Ketua Dewan Perwakilan Daerah (DPD) RI Sultan Bachtiar Najamudin menilai kesepakatan dagang terbaru berpeluang memperkuat pengembangan perekonomian nasional berbasis koperasi di setiap desa. Ia menyebut capaian diplomasi dagang tersebut dapat berdampak nyata pada pengembangan Koperasi Merah Putih serta mendorong penciptaan jutaan lapangan kerja di sektor riil.
Pernyataan itu disampaikan Sultan menanggapi kebijakan tarif ekspor ke Amerika Serikat yang disebut turun dari potensi 32 persen menjadi 19 persen, serta adanya fasilitas tarif 0 persen untuk sejumlah komoditas strategis.
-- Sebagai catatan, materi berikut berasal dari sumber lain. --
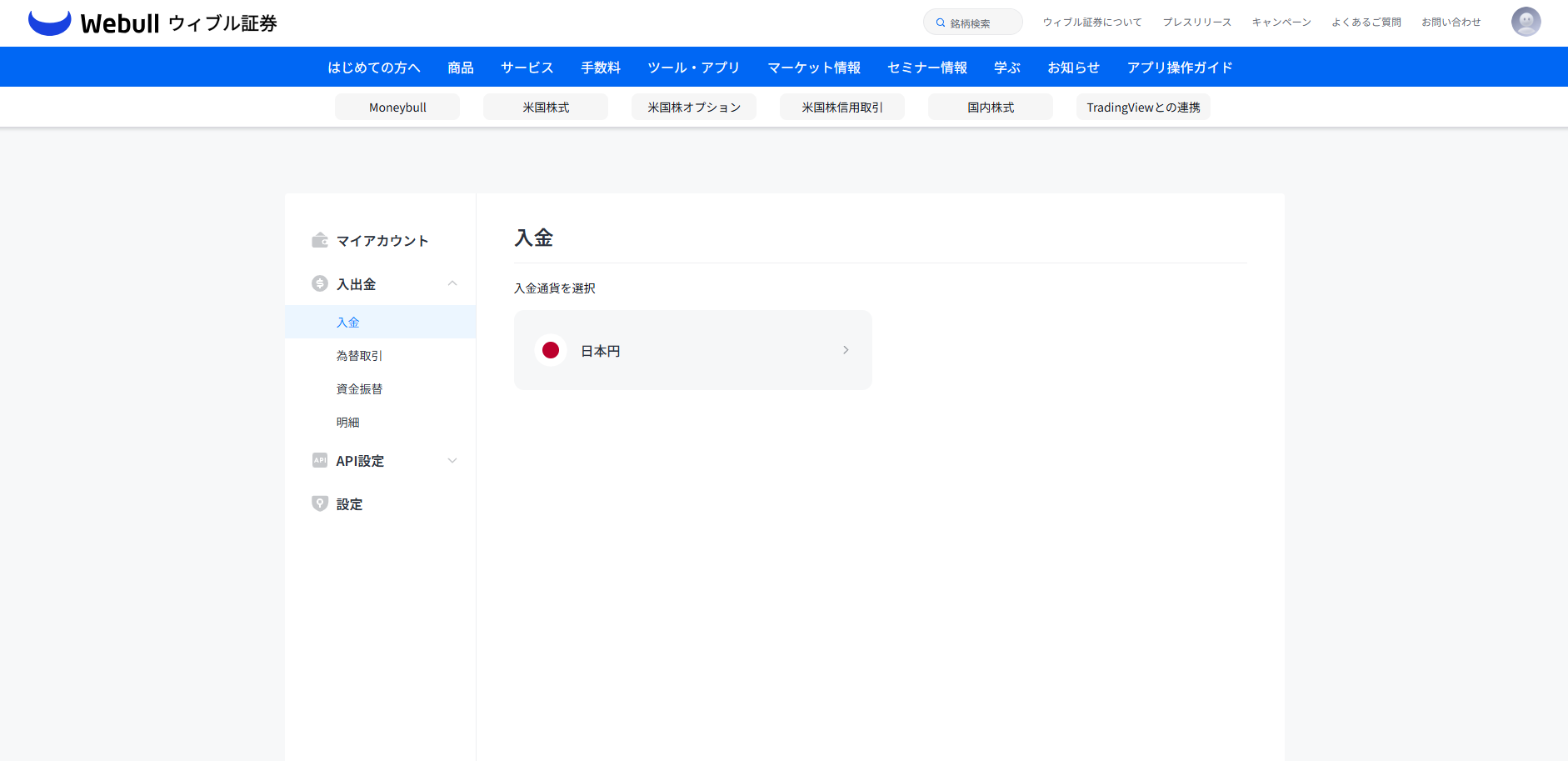Open 日本円 option arrow
The width and height of the screenshot is (1568, 761).
(x=846, y=351)
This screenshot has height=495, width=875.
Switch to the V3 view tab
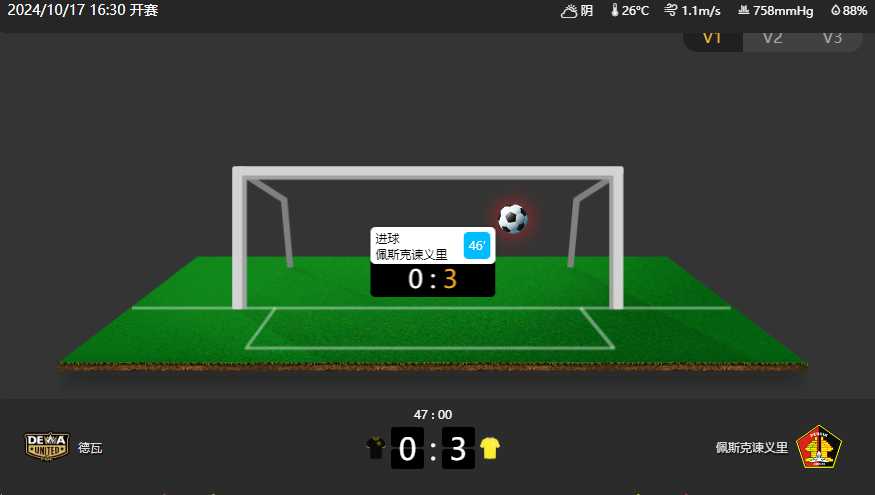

Komoditas yang disebut antara lain minyak sawit, kakao, rempah-rempah, karet, komponen elektronik termasuk semikonduktor, hingga komponen pesawat terbang.
Menurut Sultan, kesepakatan dagang Indonesia di tengah turbulensi geopolitik menjadi bukti penerapan politik luar negeri bebas aktif Indonesia. Ia juga menilai hasil tersebut didukung oleh kesepahaman serta visi pembangunan ekonomi, sekaligus agenda mewujudkan perdamaian dunia dari pemimpin kedua negara.
Lebih lanjut, Sultan mendorong pemerintah daerah untuk menindaklanjuti capaian diplomasi dagang tersebut dengan menyiapkan ekosistem hilirisasi komoditas perkebunan unggulan di masing-masing daerah. Ia meminta pemerintah daerah proaktif menyambut peluang tersebut dengan mengembangkan komoditas ekspor unggulan melalui Koperasi Merah Putih.
Sultan menambahkan, dalam konteks persaingan global, perbedaan tarif dinilai sangat menentukan daya saing harga di pasar utama dunia.